§ THE TASK
Give back only the lines in the records below from the one with "[weibo] (58, 514)" to the one with "亲中共国民党惨败 大陆官媒冷处理 (76, 1298)", both inclusive, word for word.

━━━━━━━━━━

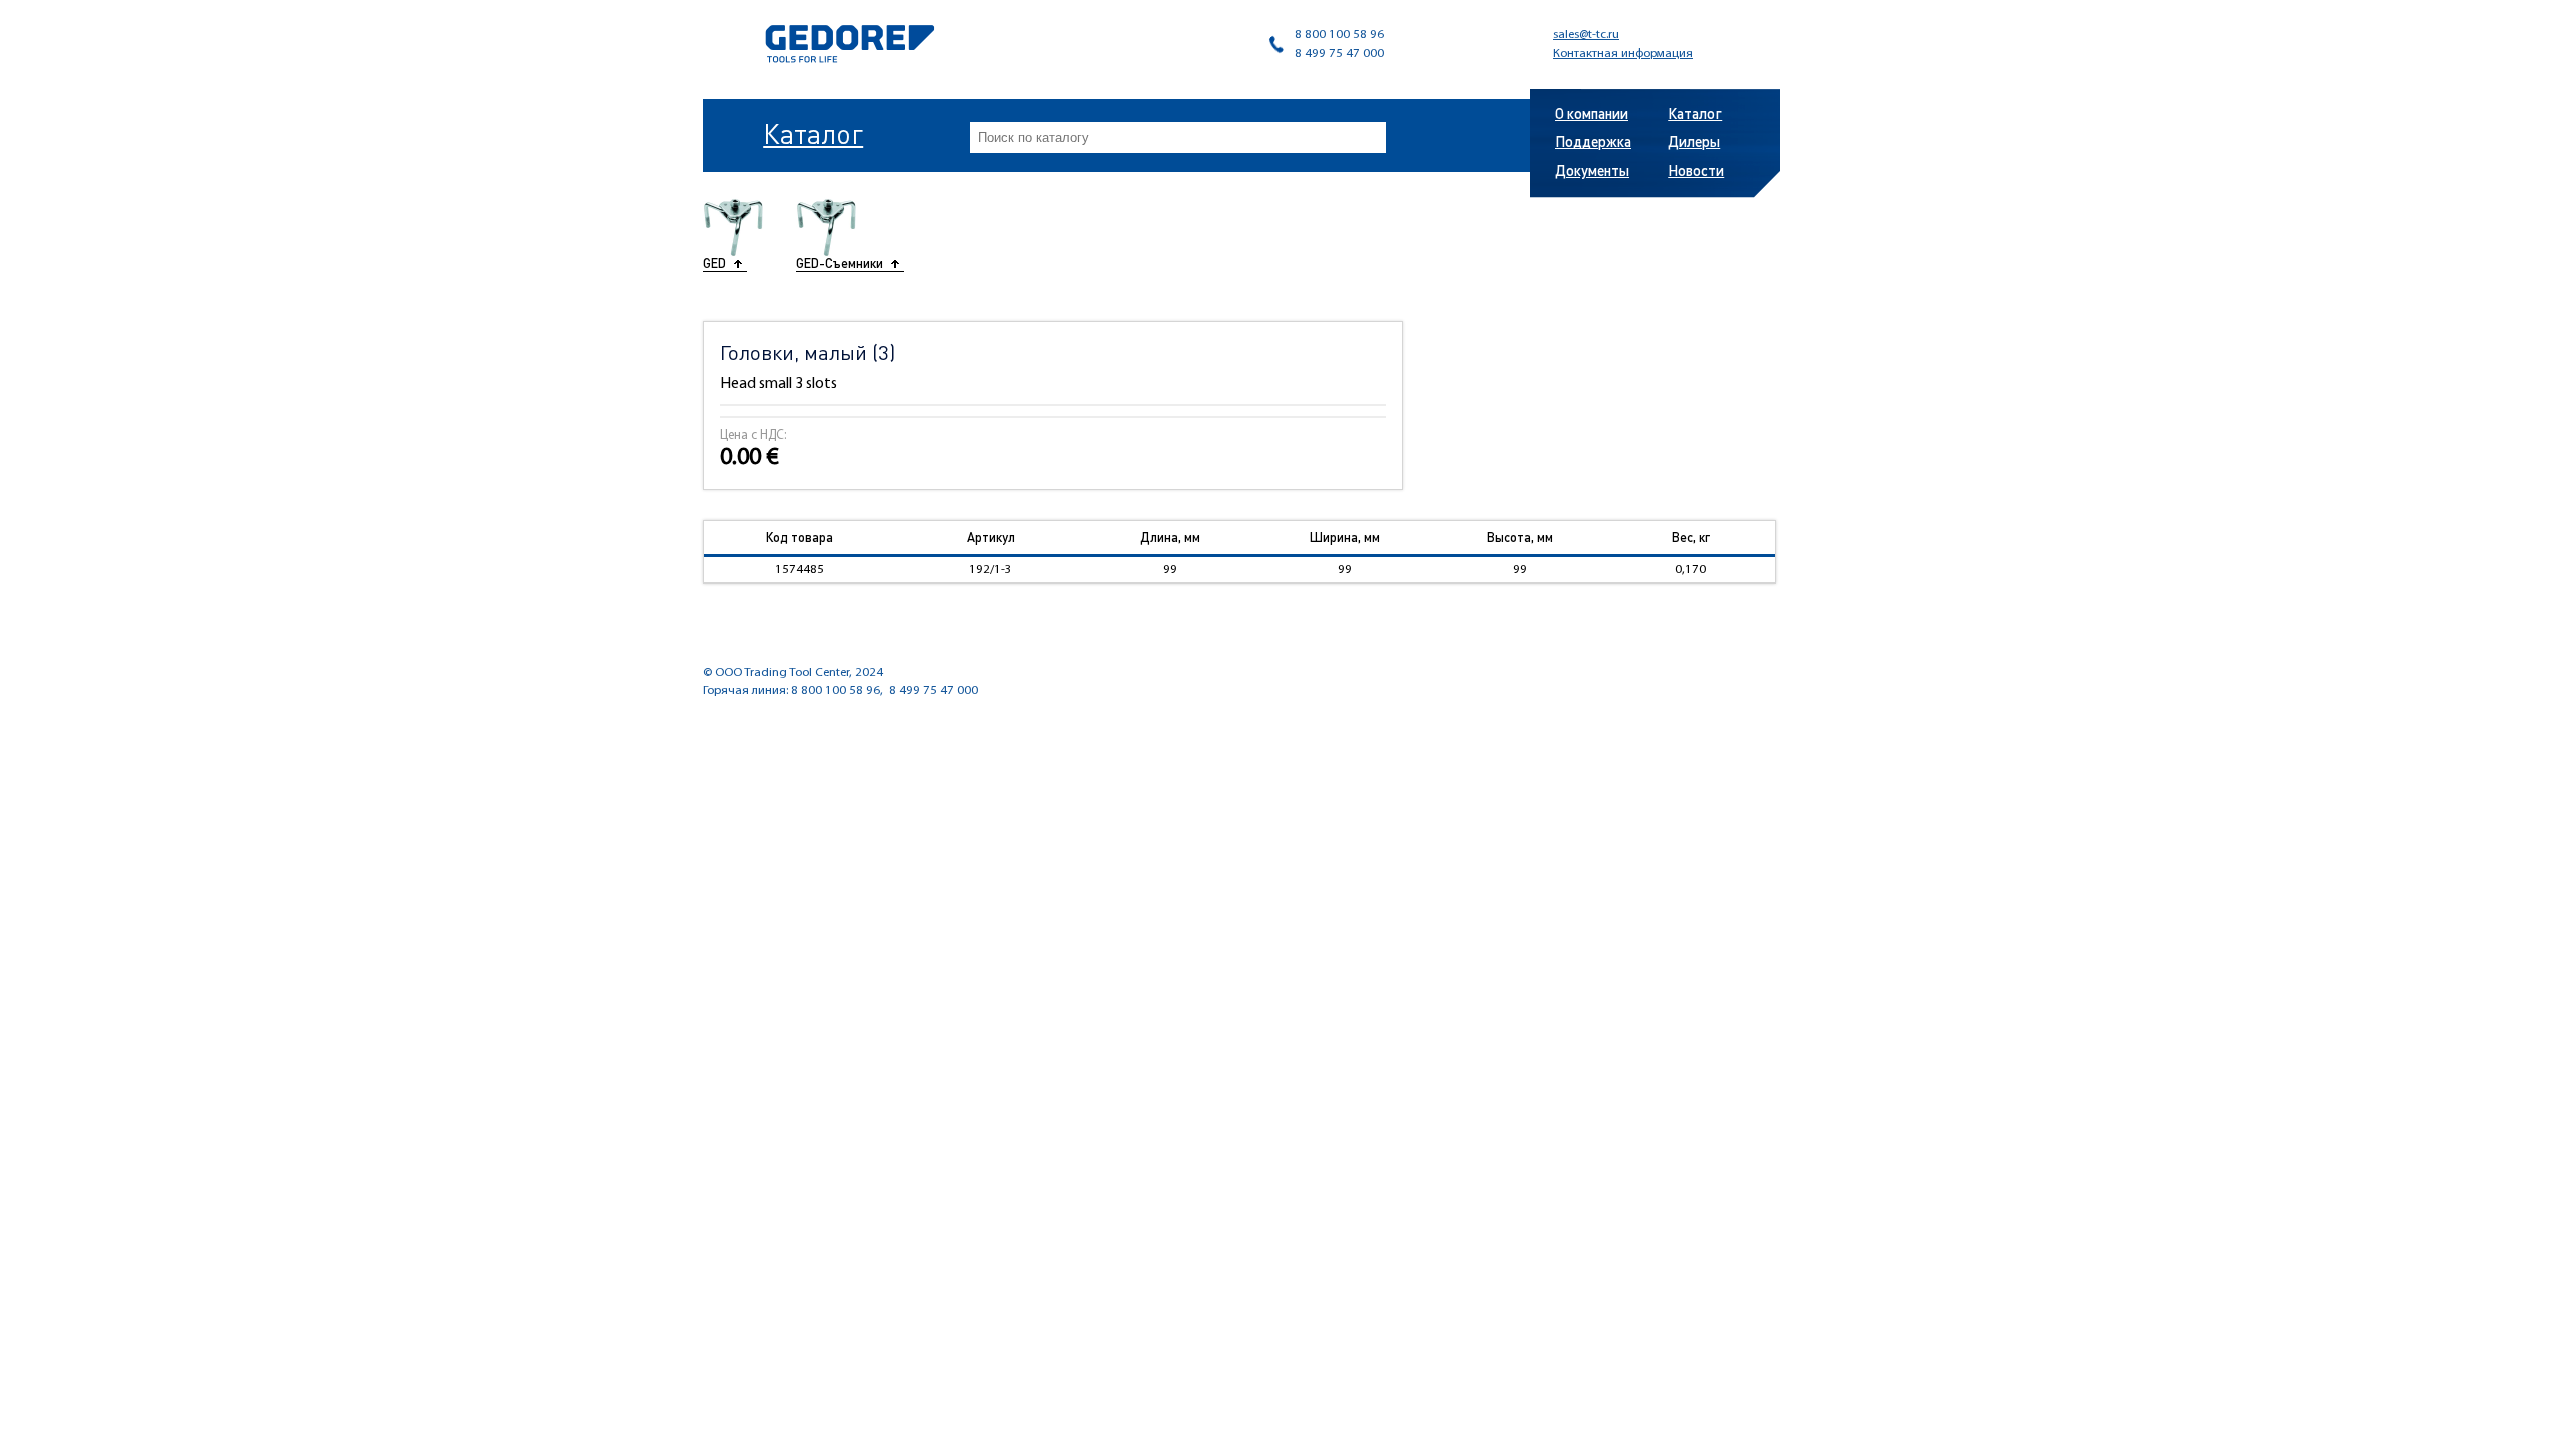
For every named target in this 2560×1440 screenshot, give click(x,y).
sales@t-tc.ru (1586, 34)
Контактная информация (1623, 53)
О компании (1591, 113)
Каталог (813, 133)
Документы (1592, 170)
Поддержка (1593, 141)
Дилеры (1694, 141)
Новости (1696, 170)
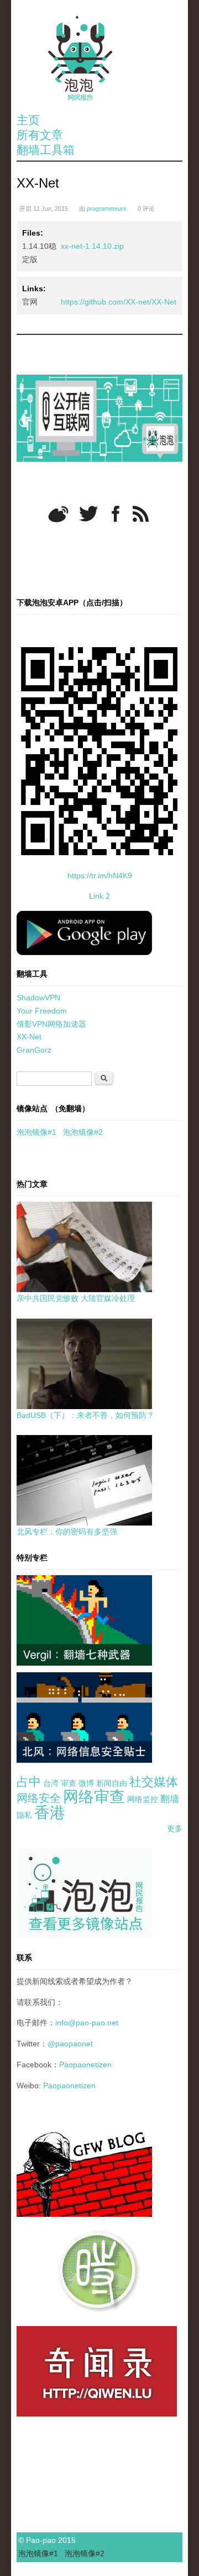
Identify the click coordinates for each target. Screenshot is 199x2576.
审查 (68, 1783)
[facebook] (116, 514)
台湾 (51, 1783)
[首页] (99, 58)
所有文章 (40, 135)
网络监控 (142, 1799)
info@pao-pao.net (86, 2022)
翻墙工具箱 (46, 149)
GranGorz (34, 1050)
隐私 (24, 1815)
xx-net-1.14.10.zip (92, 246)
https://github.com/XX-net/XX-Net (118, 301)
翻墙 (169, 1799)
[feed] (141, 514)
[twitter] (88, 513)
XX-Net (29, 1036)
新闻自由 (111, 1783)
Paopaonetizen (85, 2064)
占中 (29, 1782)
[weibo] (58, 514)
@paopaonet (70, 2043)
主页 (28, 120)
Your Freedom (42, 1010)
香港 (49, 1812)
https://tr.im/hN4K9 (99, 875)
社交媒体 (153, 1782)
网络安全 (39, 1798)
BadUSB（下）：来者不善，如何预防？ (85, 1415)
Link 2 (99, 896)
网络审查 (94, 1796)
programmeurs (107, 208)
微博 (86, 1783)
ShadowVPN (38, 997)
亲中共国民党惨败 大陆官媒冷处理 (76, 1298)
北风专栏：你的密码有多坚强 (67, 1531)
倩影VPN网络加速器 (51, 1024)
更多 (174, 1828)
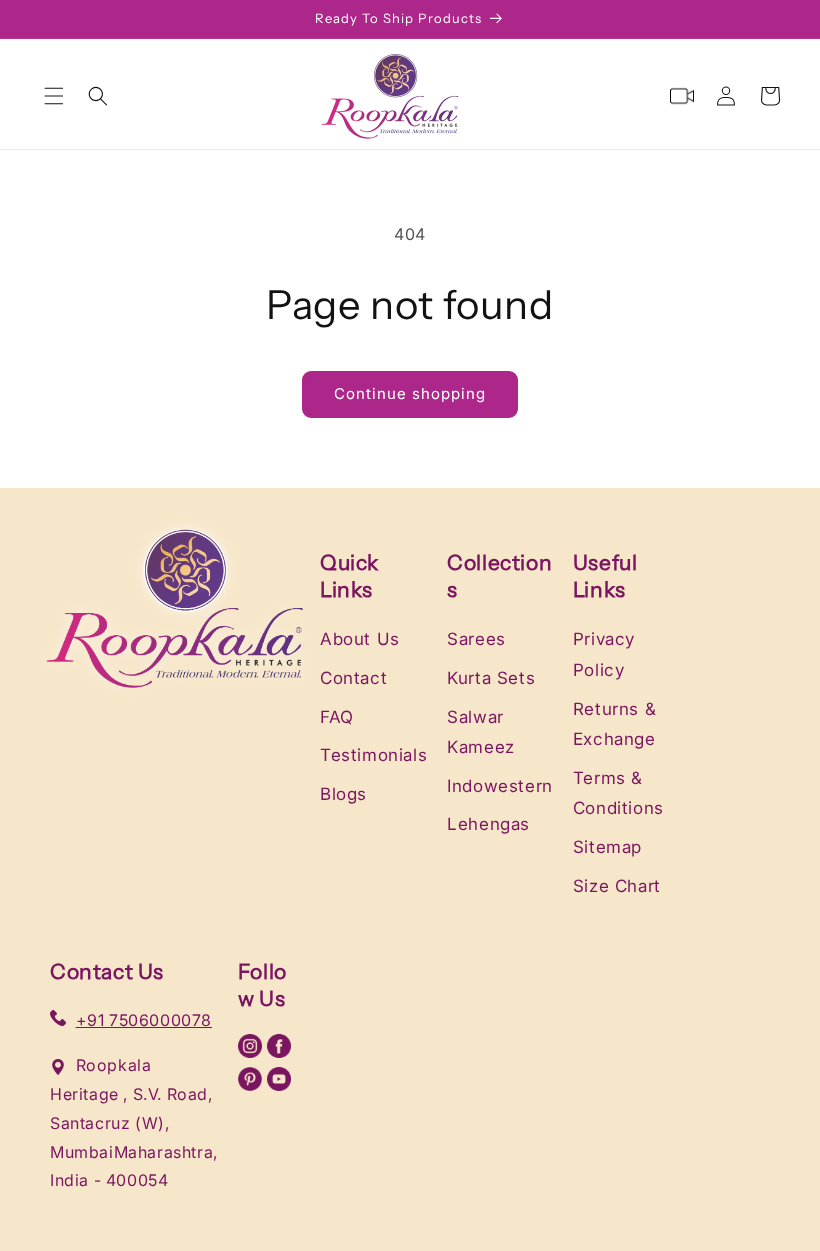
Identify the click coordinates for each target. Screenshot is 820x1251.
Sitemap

━━━━━━━━━━

§ THE ANSWER
[weibo] (58, 514)
@paopaonet (70, 2043)
主页 (28, 120)
Your Freedom (42, 1010)
香港 (49, 1812)
https://tr.im/hN4K9 (99, 875)
社交媒体 (153, 1782)
网络安全 (39, 1798)
BadUSB（下）：来者不善，如何预防？ (85, 1415)
Link 2 (99, 896)
网络审查 (94, 1796)
programmeurs (107, 208)
微博 (86, 1783)
ShadowVPN (38, 997)
亲中共国民党惨败 大陆官媒冷处理 (76, 1298)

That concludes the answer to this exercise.